One has to wonder where the surplus comes from. The answer is simple. If all the workers who lost their jobs received the benefits they were entitled to, there would be no surplus. One rule prevents people from receiving employment insurance benefits. The legislation refers to people who received too much money the previous time or who tried to get around the rules. These people represent between 10% and 12% of unemployed workers. Consequently, 88% of unemployed workers should ordinarily receive employment insurance benefits. Yet the actual figure is only half that, which is why there is a surplus.
The Bloc Québécois has introduced a bill in each parliament. This time, we have introduced Bill C-269, which seeks to improve employment insurance eligibility requirements. For example, a person's best 12 weeks of work would be taken into account. The maximum benefit period would increase from 45 to 50 weeks. The eligibility threshold would be 360 hours, and the coverage rate would go up from 55% to 60%. All these measures would cost approximately $1.4 billion dollars at the current unemployment rate.

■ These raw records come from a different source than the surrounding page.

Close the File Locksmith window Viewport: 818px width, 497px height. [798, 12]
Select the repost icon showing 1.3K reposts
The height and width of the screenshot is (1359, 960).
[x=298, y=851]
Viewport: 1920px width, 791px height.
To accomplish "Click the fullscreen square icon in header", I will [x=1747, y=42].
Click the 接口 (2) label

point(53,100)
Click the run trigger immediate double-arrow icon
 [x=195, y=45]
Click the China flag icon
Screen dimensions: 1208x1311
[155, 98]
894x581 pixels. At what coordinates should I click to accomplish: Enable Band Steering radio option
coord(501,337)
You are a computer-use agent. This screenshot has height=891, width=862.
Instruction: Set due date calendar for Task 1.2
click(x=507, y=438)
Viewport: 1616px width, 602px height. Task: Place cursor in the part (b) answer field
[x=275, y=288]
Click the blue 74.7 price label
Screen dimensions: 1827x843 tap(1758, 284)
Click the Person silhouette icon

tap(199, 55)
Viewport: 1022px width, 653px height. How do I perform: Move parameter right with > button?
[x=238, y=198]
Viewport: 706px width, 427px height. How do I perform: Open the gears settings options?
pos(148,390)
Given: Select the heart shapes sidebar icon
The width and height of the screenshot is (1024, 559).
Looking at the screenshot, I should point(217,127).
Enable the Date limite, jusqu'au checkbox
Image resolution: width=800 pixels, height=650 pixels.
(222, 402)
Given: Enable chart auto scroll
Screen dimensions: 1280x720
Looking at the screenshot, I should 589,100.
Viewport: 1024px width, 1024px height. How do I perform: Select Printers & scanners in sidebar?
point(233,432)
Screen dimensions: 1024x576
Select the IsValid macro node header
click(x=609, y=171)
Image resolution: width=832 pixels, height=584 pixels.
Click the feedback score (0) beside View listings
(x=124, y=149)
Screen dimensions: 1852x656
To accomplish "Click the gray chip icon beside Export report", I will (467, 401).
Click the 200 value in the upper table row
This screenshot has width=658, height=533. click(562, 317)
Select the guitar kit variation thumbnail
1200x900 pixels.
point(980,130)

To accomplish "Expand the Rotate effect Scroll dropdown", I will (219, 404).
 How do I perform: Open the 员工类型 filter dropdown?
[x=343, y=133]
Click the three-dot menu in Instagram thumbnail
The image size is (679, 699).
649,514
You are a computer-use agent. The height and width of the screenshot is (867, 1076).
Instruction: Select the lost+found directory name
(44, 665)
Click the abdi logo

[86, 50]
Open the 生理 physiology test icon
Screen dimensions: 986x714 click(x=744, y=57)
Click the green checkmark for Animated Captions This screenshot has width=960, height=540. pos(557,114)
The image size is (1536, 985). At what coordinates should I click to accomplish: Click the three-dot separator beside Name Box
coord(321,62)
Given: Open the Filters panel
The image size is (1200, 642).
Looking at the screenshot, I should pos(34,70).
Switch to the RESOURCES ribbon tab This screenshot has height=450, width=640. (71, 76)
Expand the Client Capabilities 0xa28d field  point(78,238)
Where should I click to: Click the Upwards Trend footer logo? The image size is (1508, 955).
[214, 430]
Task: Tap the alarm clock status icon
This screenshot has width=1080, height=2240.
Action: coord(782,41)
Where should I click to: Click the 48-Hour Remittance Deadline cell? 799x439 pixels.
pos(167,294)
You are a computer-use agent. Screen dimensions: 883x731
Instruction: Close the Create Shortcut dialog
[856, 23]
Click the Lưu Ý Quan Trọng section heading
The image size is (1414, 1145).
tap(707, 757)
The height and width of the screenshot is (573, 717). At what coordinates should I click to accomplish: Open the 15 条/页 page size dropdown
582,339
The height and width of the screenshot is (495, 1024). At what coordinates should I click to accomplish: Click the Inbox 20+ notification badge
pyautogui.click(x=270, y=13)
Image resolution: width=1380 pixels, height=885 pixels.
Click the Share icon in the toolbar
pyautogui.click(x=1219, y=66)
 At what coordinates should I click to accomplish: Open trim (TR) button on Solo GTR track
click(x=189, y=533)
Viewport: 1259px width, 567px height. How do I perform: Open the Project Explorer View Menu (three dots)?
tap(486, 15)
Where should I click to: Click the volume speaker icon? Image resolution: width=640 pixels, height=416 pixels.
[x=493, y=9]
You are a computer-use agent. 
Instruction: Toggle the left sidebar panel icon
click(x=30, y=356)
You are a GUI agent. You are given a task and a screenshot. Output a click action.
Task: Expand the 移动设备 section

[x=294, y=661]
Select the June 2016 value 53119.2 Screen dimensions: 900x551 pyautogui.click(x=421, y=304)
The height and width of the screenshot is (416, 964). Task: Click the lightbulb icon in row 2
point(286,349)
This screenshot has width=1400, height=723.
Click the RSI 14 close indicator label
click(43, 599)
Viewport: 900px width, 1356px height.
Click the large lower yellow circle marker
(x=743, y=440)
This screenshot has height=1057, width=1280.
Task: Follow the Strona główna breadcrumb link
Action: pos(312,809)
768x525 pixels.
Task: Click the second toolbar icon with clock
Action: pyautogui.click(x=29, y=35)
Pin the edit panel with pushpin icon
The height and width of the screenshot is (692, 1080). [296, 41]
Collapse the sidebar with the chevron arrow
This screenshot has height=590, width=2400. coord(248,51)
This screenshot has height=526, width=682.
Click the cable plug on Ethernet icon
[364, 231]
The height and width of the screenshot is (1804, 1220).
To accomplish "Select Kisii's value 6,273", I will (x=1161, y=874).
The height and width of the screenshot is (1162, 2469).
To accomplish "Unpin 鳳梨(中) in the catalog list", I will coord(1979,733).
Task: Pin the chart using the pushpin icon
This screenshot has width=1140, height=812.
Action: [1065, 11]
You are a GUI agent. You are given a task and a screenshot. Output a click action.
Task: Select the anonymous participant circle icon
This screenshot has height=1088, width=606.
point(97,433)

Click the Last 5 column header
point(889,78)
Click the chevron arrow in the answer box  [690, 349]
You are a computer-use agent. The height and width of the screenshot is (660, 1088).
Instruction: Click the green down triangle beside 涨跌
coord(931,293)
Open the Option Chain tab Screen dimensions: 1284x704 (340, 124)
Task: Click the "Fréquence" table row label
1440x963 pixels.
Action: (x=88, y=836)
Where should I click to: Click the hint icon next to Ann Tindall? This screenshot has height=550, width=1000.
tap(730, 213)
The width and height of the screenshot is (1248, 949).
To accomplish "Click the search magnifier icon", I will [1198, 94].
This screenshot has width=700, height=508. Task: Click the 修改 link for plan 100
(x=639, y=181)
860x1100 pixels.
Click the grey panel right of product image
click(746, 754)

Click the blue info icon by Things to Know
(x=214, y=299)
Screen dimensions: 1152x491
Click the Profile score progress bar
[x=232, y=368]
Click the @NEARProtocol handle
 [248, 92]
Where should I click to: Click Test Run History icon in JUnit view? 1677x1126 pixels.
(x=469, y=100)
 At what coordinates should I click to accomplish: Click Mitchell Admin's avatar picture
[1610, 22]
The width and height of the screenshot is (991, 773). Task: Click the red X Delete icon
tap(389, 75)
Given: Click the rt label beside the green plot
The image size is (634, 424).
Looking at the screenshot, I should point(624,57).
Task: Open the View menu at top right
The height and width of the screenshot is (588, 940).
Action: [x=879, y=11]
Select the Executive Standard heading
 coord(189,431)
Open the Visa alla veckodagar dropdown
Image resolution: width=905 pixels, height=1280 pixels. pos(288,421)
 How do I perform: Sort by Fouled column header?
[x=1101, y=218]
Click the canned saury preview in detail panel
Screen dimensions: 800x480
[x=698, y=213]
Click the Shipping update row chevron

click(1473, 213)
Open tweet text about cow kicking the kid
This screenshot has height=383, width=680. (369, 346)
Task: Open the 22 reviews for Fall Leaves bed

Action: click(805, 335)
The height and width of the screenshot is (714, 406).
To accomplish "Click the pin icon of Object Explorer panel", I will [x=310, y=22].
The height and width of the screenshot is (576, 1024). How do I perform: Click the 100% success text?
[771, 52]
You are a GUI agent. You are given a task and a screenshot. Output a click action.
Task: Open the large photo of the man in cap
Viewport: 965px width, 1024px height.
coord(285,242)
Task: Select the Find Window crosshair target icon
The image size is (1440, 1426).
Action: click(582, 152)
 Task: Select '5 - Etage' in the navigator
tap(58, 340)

This amount is less than the sum that was taken, again this year, from the employment insurance fund surplus. What is happening? Why is the government not voting with us on Bill C-269? We will debate it again tomorrow in the second hour of third reading. We have asked the government to give the royal recommendation, in accordance with the Speaker's ruling. It is cabinet that must give that recommendation. The NDP has also requested it. We are still waiting for the Liberals to follow suit and for the government to respond to our request. Why? For the House of Commons to finally vote, in a fully democratic manner, on employment insurance reform. Much to our dismay, and to the dismay of the people concerned, there is no sign of this happening so far.
When the unemployed are denied their benefits, it is not just one person who is penalized. That individual's family is penalized as well. This prevents the region's economy and the province's economy from benefiting from the economic boost that comes from a person receiving employment insurance benefits.
In each of our ridings, year after year, at least $30 million is kept out of the riding's economy because people who lose their employment are denied their employment insurance benefits.
I call that an economic crime. We here in the House of Commons are accomplices in that crime. Those who do not vote are not supporting this bill.
I am again asking our Liberal friends, the official opposition in this House, to join us in calling on the Prime Minister of Canada to give the royal recommendation so that tomorrow, in the second hour of third reading, the Speaker can announce that there will be a vote and so that we can vote on this bill soon.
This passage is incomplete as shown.